Background and aims: Hypermobile Ehlers-Danlos Syndrome (hEDS) frequently presents with chronic pain and autonomic symptoms, often accompanied by suspected Small Fiber Neuropathy (SFN) and overlapping fibromyalgia. The contribution of SFN to pain characteristics and autonomic dysfunction in hEDS remains unclear. This study aimed to evaluate the prevalence of SFN in hEDS patients with chronic pain and autonomic symptoms, determine the frequency of fibromyalgia and compare pain and autonomic symptoms between patients with secondary hEDS-associated fibromyalgia and those with primary fibromyalgia. Methods: We enrolled 23 hEDS patients (21 females) with painful symptoms. Data from 41 patients with primary fibromyalgia were retrieved from a previous study using the same methodology. Pain and autonomic symptoms were assessed using the Neuropathic Pain Symptom Inventory (NPSI) and the COMPosite Autonomic Symptom Score-31 (COMPASS-31) questionnaire, respectively.
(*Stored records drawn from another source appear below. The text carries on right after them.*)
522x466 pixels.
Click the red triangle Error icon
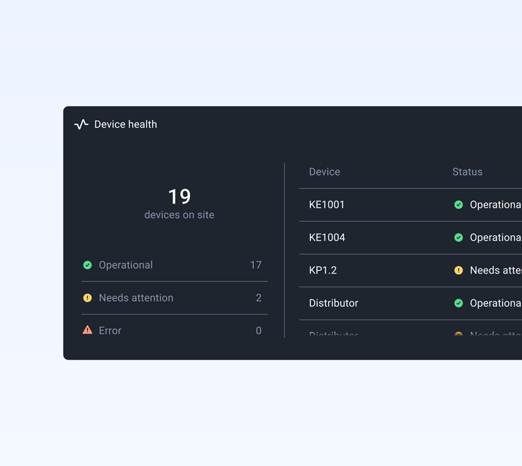click(87, 330)
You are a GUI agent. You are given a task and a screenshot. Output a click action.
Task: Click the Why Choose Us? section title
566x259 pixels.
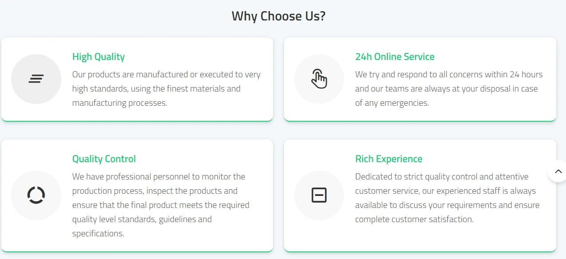279,16
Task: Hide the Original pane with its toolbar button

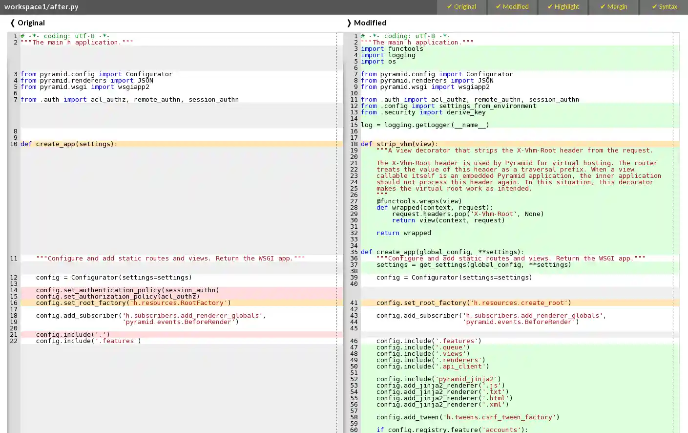Action: click(x=461, y=7)
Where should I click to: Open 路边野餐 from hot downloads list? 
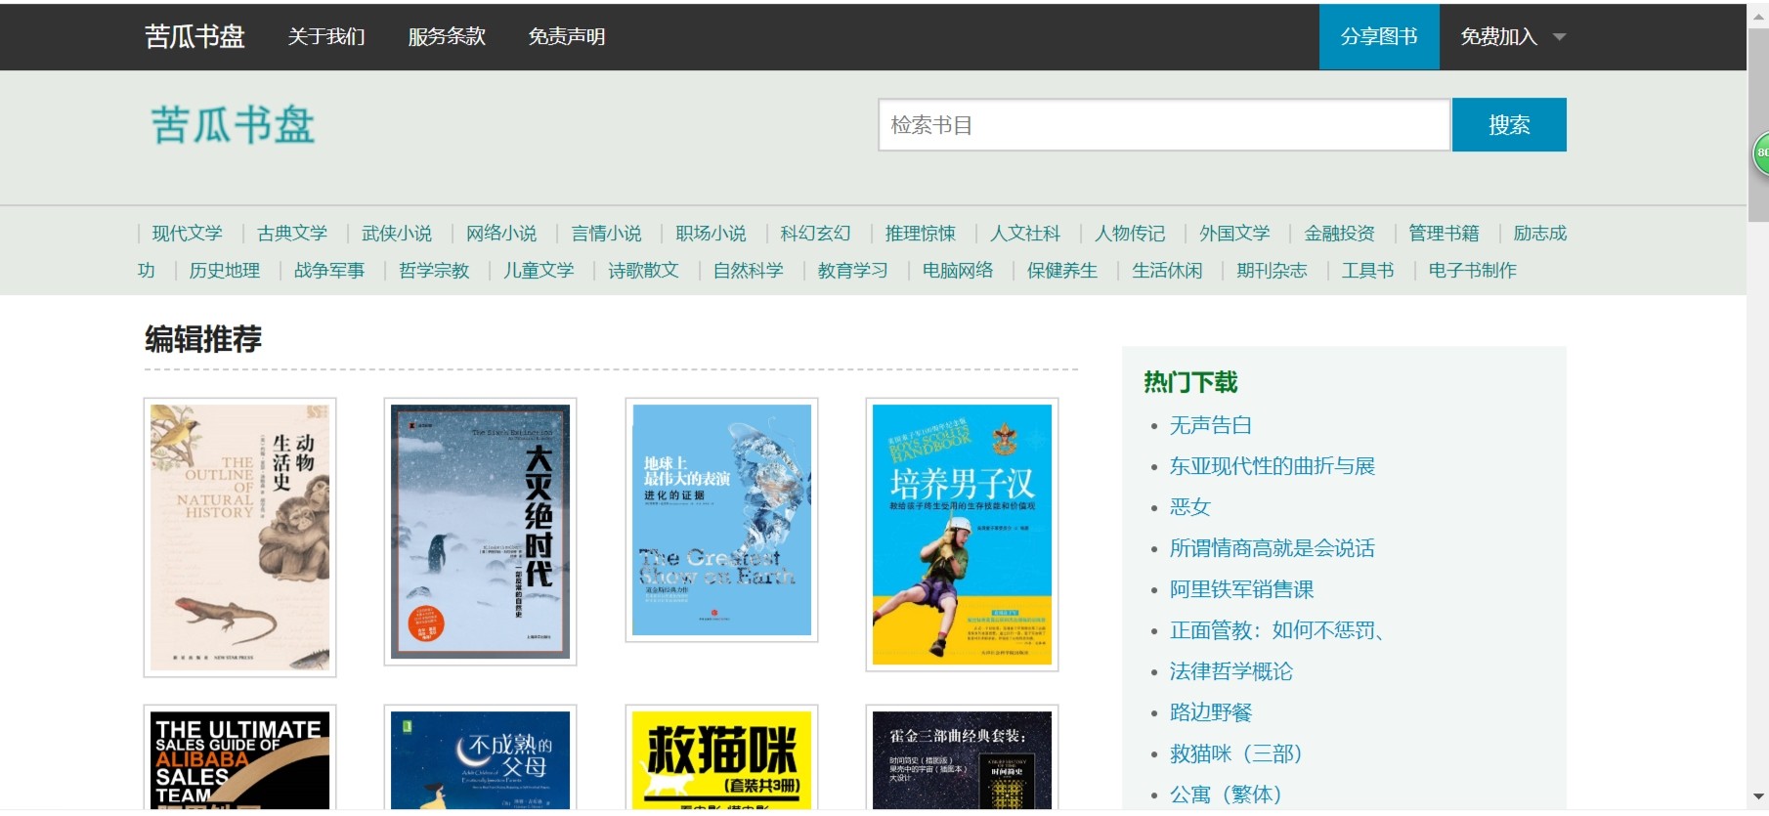(x=1210, y=712)
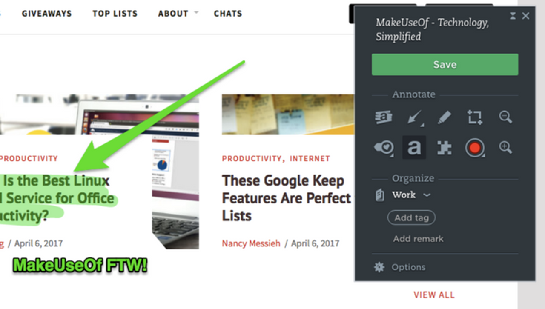The width and height of the screenshot is (545, 309).
Task: Click the VIEW ALL link
Action: click(x=434, y=295)
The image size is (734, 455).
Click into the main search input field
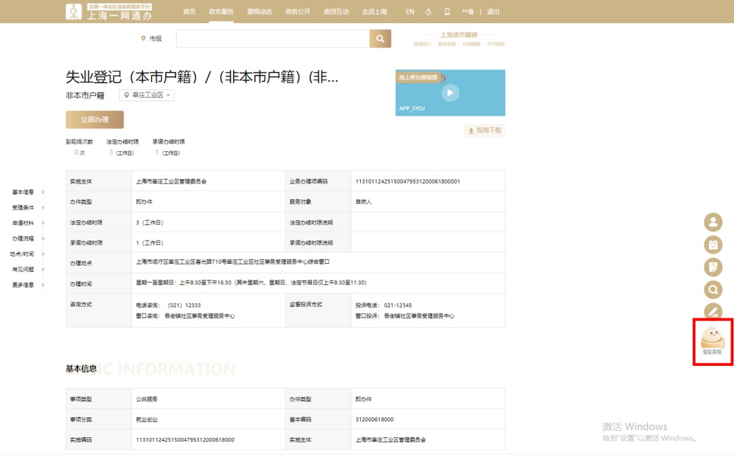pyautogui.click(x=272, y=39)
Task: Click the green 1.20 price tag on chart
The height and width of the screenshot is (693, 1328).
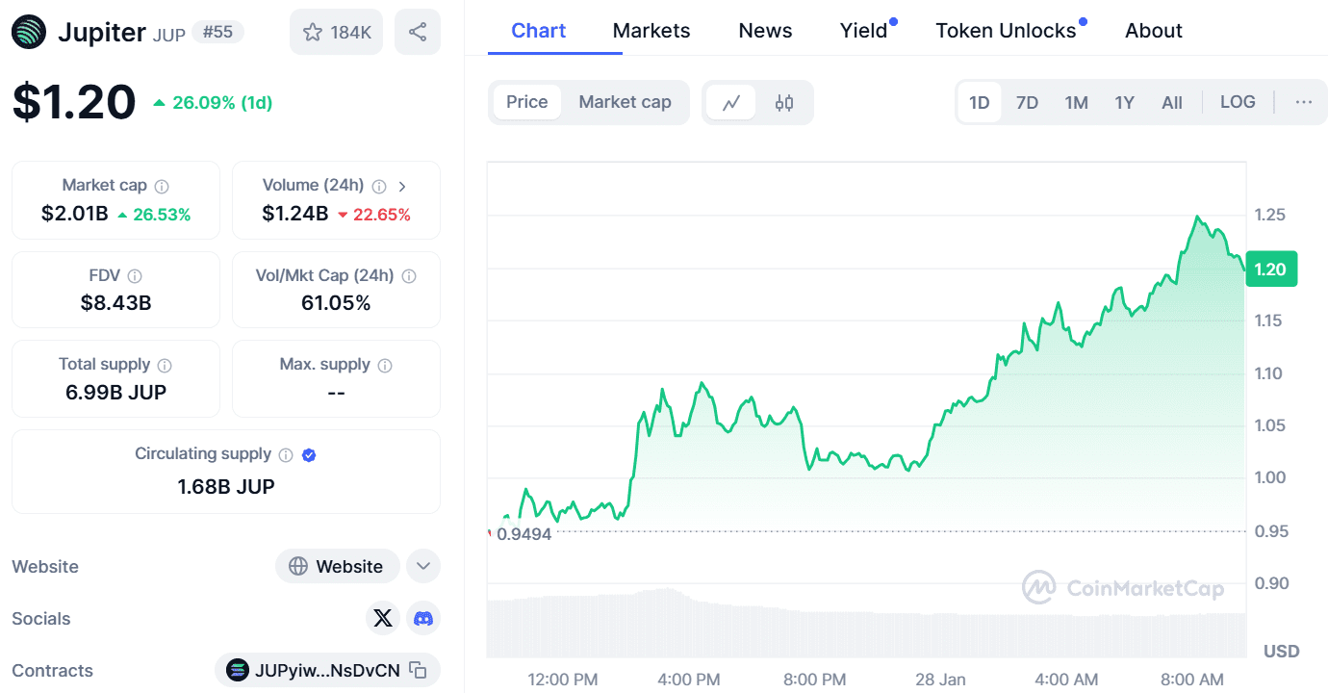Action: 1271,270
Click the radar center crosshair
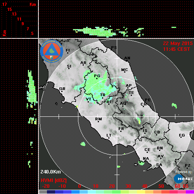The image size is (194, 194). pyautogui.click(x=117, y=116)
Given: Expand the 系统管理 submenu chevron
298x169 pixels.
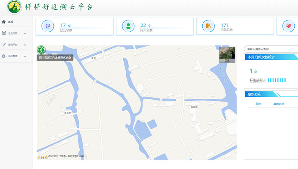Looking at the screenshot, I should 25,56.
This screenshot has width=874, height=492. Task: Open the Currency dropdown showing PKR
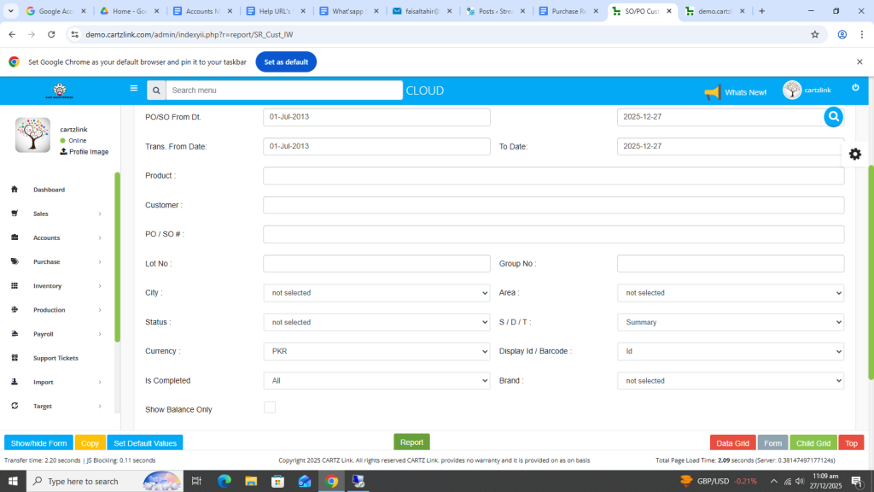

Diagnostic assessments included Nerve Conduction Studies (NCS), pain somatotopic maps and Quantitative Sensory Testing (QST). Intraepidermal nerve fiber density (IENFD) was measured by using a skin biopsy, while Dinamic Sweat Test (DST) was employed to measure sudomotor function. Results: Among the hEDS patients, 22 (96%) experienced widespread pain. SFN was diagnosed in 7 (30%) patients, who showed reduced IENFD in both distal and proximal sites in a non-lengthdependent pattern, along with impaired cold detection thresholds. No significant differences in NPSI or COMPASS-31 scores were observed between patients with and without SFN. Twenty out of 23 (87%) hEDS patients met the criteria for fibromyalgia. Patients with secondary hEDSassociated fibromyalgia reported lower pain and autonomic symptom scores compared to those with primary fibromyalgia Discussion: SFN is moderately prevalent among hEDS patients with painful symptoms, suggesting it may represent a specific neuropathic component of hEDS. Most hEDS patients with pain fulfill diagnostic criteria for fibromyalgia. Secondary hEDS-related fibromyalgia presents with less severe 3 neuropathic pain and autonomic symptoms than primary fibromyalgia, indicating they might represent distinct entities. Comprehensive, multidisciplinary approaches are warranted to improve diagnosis and management of pain and autonomic symptoms in hEDS patients.